Telmed policyholders call an information line before going to the doctor. The telephone service will give information about what to do, or tell the policyholder to go to the doctor or the hospital. A telephone consultation is unnecessary for emergencies, and some other types of examinations.
Students, Researchers, Interns and Au pairs
There are also providers that cater specifically to students, researchers, interns and other trainees and au pairs. The insurance is generally lower cost, and meets the minimum legal requirements, but is only available with evidence of eligibility.
Supplementary Insurance / Top-ups
This type of insurance coverage is voluntary and provides a higher level of services (i.e, a private hospital room, instead of a shared room) or additional services (homeopathic treatment, dental care, contact lenses.). Premiums are often based on the risk to the health insurance fund, and they can refuse to insure depending on their health.

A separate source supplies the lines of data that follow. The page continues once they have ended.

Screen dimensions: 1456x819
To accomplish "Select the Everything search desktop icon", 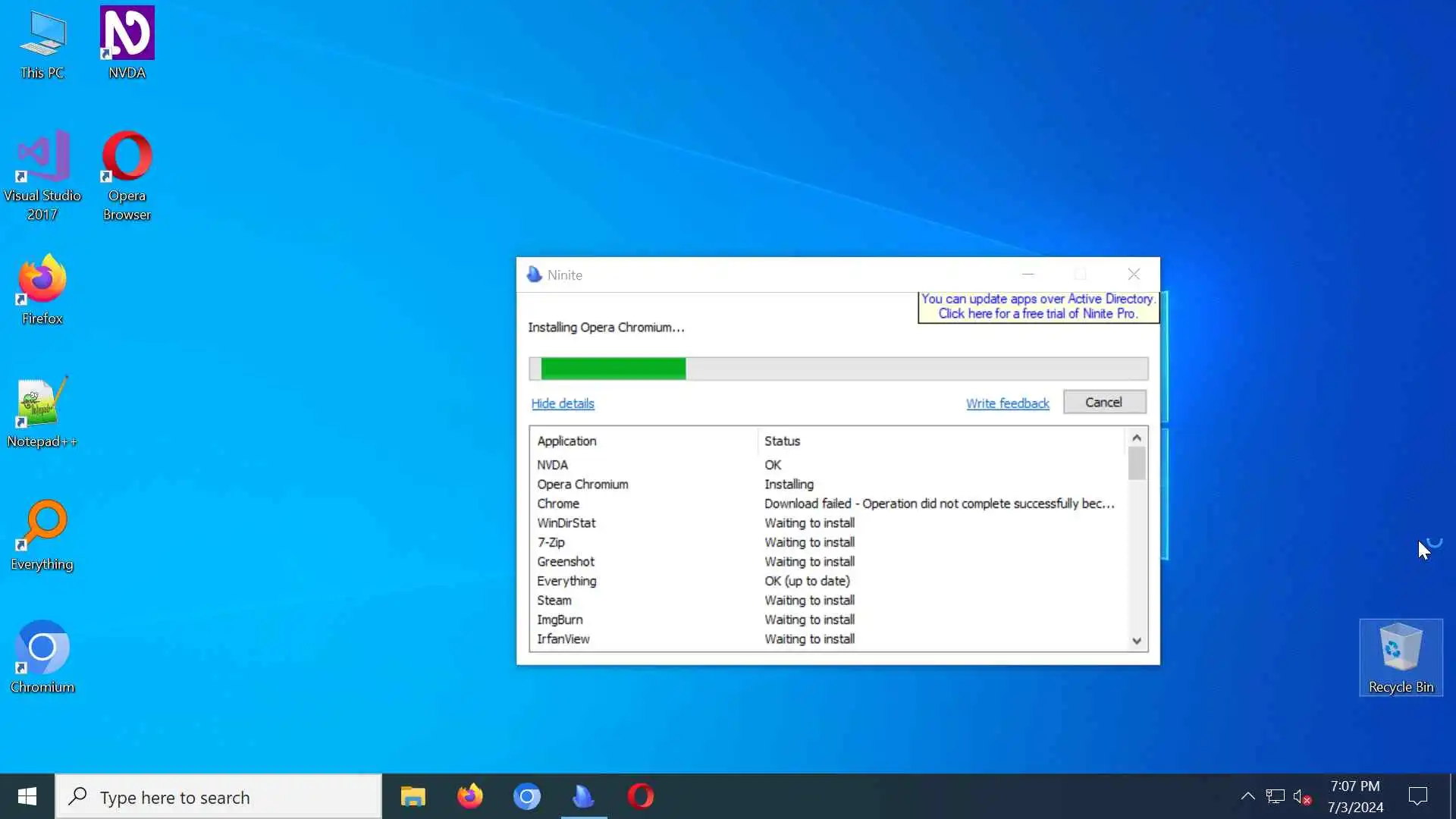I will point(42,526).
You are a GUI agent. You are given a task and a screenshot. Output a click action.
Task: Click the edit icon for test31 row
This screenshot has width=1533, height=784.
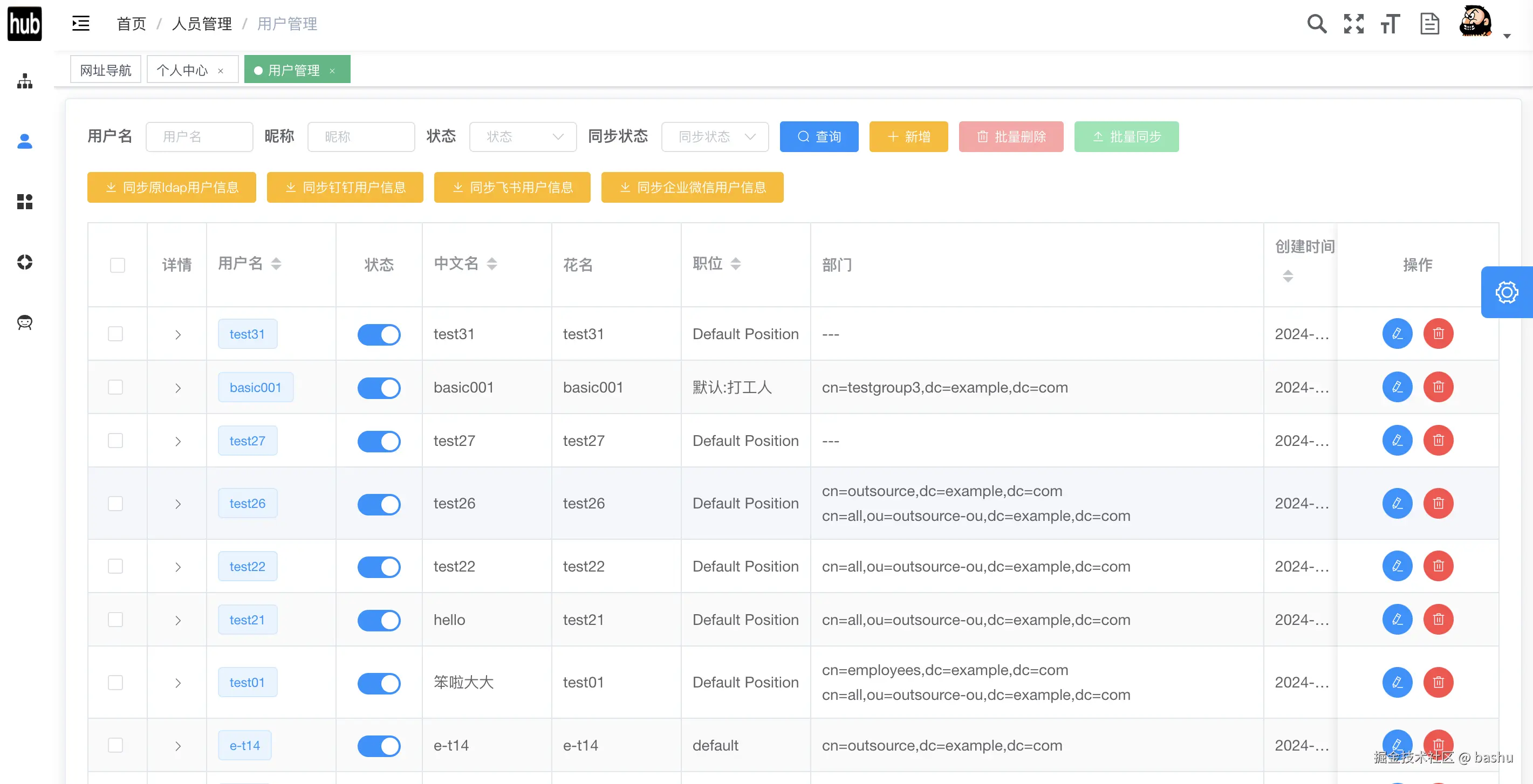click(x=1397, y=334)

This is an area where you have to be careful! With basic insurance, the insurance company pays 50% up to 5000 CHF per year for emergency transport, meaning you have to cover 50% of the bill! From people I’ve talked to, this is between 300-1800 CHF for a single ambulance trip, depending on how far away you had to be taken and what services are necessary! If you have a way to get to the hospital without calling an ambulance, when you move to Basel, and it doesn’t pose a threat to your condition, you might consider having someone drive you to the emergency room! You can get supplementary policies that give full coverage for emergency transport, if you so desire.
While public basic healthcare is enough for many expatriates in Switzerland, there is also a broad selection of private healthcare facilities, if you can afford these. Generally, this kind of service will come out of your pocket, as it will not be covered by accident or health insurances.
If you want to change your provider or type of policy, for any reason other than a cost increase, there are specific dates when this must be done (usually December or June), and you have to provide at least 3 months notice in writing (by the end of September or March). If the company has increased costs of your policy, you can provide them one month’s notice and must cancel in writing by the end of November to change in December. If you have supplementary policies, be sure that you have been accepted for similar insurance by your new provider, before terminating your old insurance!
Terminating Your Policy Upon Leaving Switzerland for Good
If you leave Switzerland, you can provide proof of your deregistration (which you receive from your local Resident’s Office), then you may terminate a policy at any time of the year.
I hope this post has provided you with some relevant information on expatriate medical insurance. You should consider this a broad overview and be sure to do your own research to define your insurance needs.